### Exercise requirements
Where the records below show a line containing "For every named", start copying; end with the line containing "Alles klar (1347, 1417)", and copy it too.

### Data provided

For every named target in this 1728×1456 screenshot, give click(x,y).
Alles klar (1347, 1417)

---

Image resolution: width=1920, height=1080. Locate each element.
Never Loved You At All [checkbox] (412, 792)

* * *

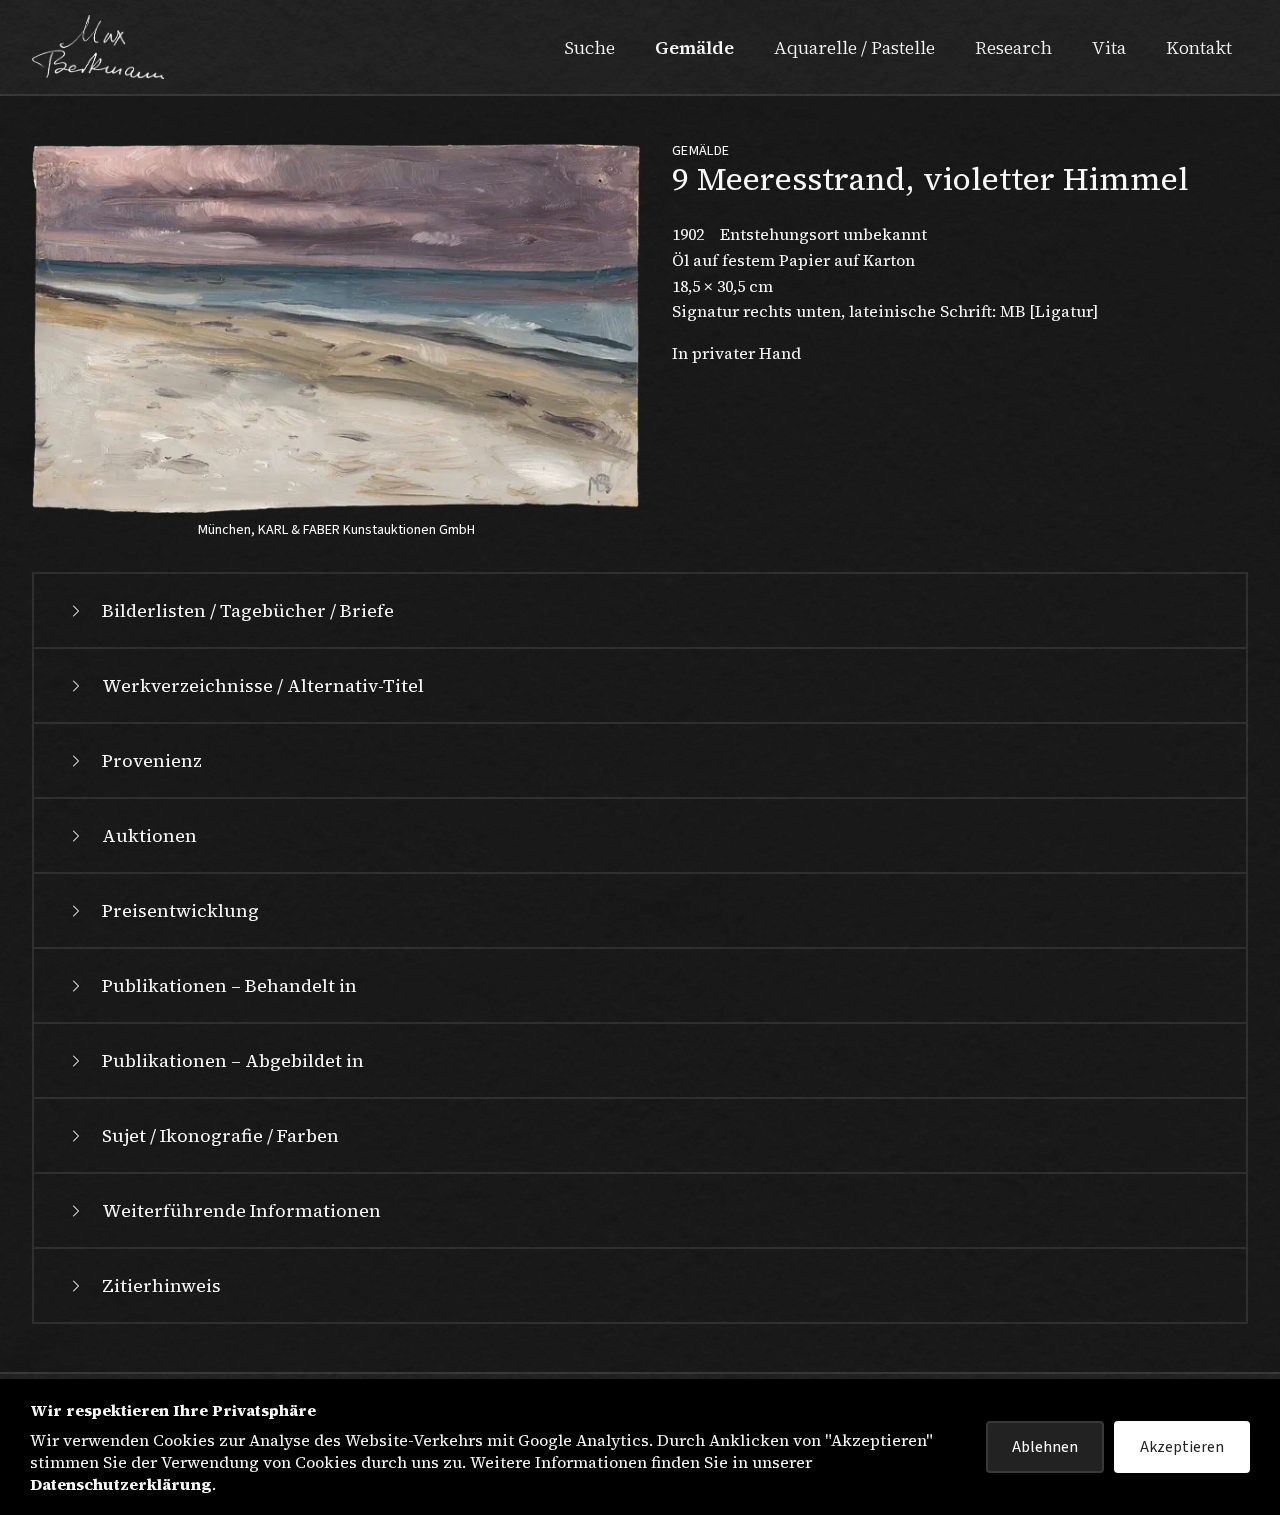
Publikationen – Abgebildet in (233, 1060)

### Task output
For every named target in this 1728×1456 screenshot, give click(x,y).
Alles klar (1347, 1417)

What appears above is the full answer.